None of this will happen instantly. In K-12, some states already have a strong tradition of educational reform, and will jump-start these changes. In other states, the forces arrayed against reform will be able to hold back progress for quite some time, by fighting tooth and nail against it. Rich, educated parents may help their kids tap into the new educational possibilities more quickly than poor parents who aren’t as attuned to education. But when performance gaps open wide enough, education in the laggard states will come around, by popular demand. And the scandal of ever more substandard education for the poor will encourage efforts by concerned citizens toward solutions empowered by the new learning technologies.
In higher education, students voting with their feet will make schools at the bottom of the heap change or die. Many of the most prestigious colleges and universities will resist change much longer, but some will embrace the “flipped classroom” model of doing everything online that can effectively be done online, and doing in the classroom only those things for which face-to-face interaction is crucial. But some of the prestigious colleges and universities will embrace the new methods, and will move ahead in the rankings as a result. The rest will ultimately follow.

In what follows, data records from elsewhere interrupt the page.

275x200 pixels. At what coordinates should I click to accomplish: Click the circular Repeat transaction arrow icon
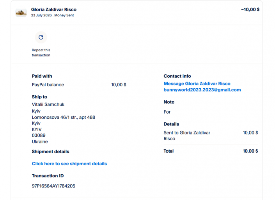[x=41, y=37]
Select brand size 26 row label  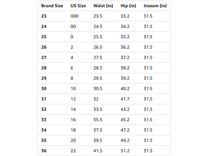click(x=44, y=47)
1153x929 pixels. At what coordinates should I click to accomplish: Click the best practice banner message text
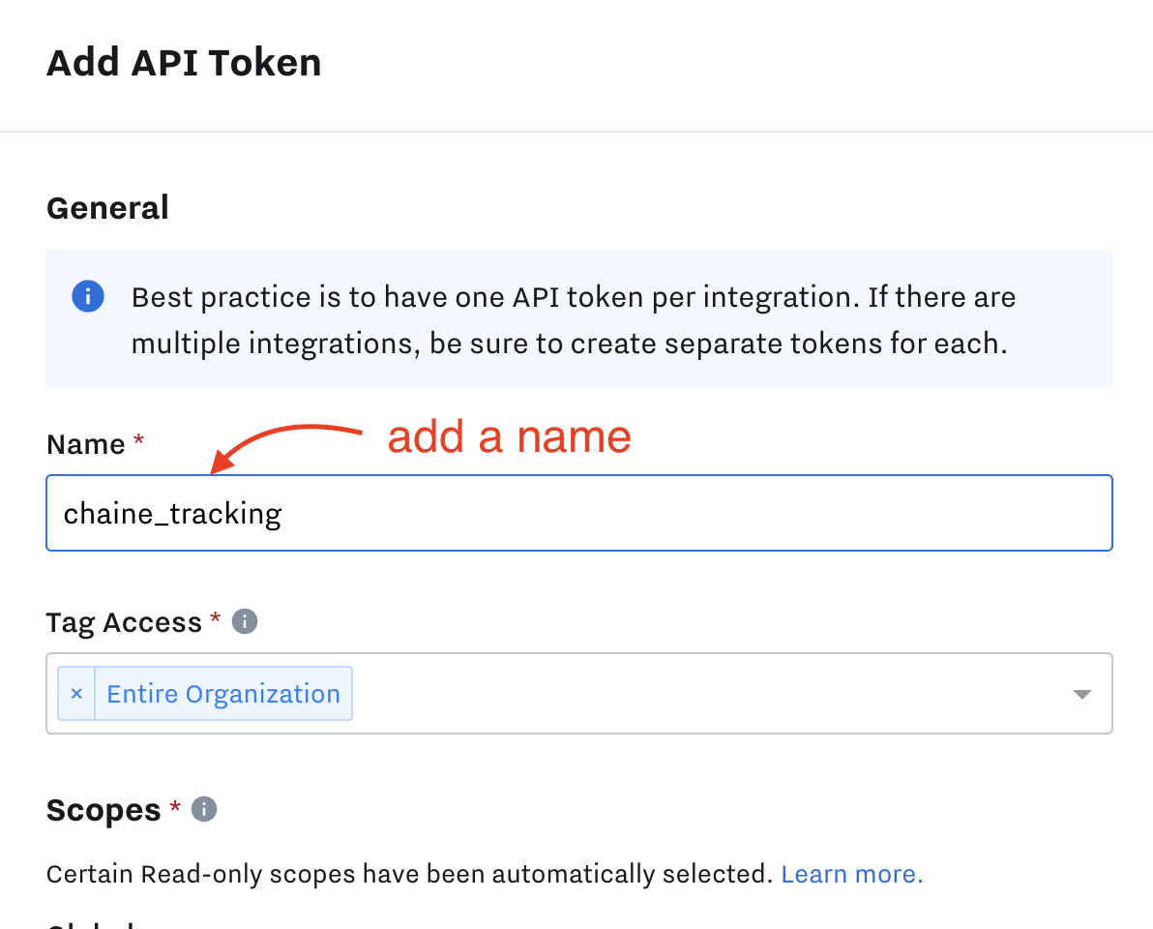click(x=573, y=320)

There is one other force that will propel the transformation of education: a shift from credentials to certification. In most of the current system, the emphasis is diplomas and degrees—credentials saying a student has been sitting in class so many hours, while paying enough attention and cramming enough not to do too much worse than the other students on the exams. More and more, employers are going to want to see some proof that a potential employee has actually gained particular skills.
So certificates that can credibly attest to someone’s ability to write computer code, write a decent essay, use a spreadsheet, or give a persuasive speech are going to be worth more and more. And any training program that takes the need to maintain its own credibility seriously can help students gain those skills and certify them for employers in a way that bypasses the existing educational establishment. Just witness the current popularity of “coding bootcamps.” That model can work for many other skills as well. For many students, that kind of certification of specific skills is a very attractive alternative to a two-year degree.
When this transformation of education is complete, K-12 education will cost about the same as it does now, but will be two or three times as effective. College education will not only be much more effective than it is now, it will also be much cheaper. There will still be a few expensive elite colleges and universities; these schools are not just providing an education, they are selling social status, and the opportunity to rub shoulders with celebrity professors.
But less elite colleges and universities will find it hard to compete with the cheaper alternative of community college professor as coach for computerized learning. So the problem of college costs will be a thing of the past for anyone focused on learning, as opposed to social status. (Of course, if lower college costs are one side of the coin, lower college revenue is the other side. College professors as a whole are likely to have a lower position in the income distribution in the future than in the recent past, with premium salaries limited to a shrinking group of well-paid academic stars.)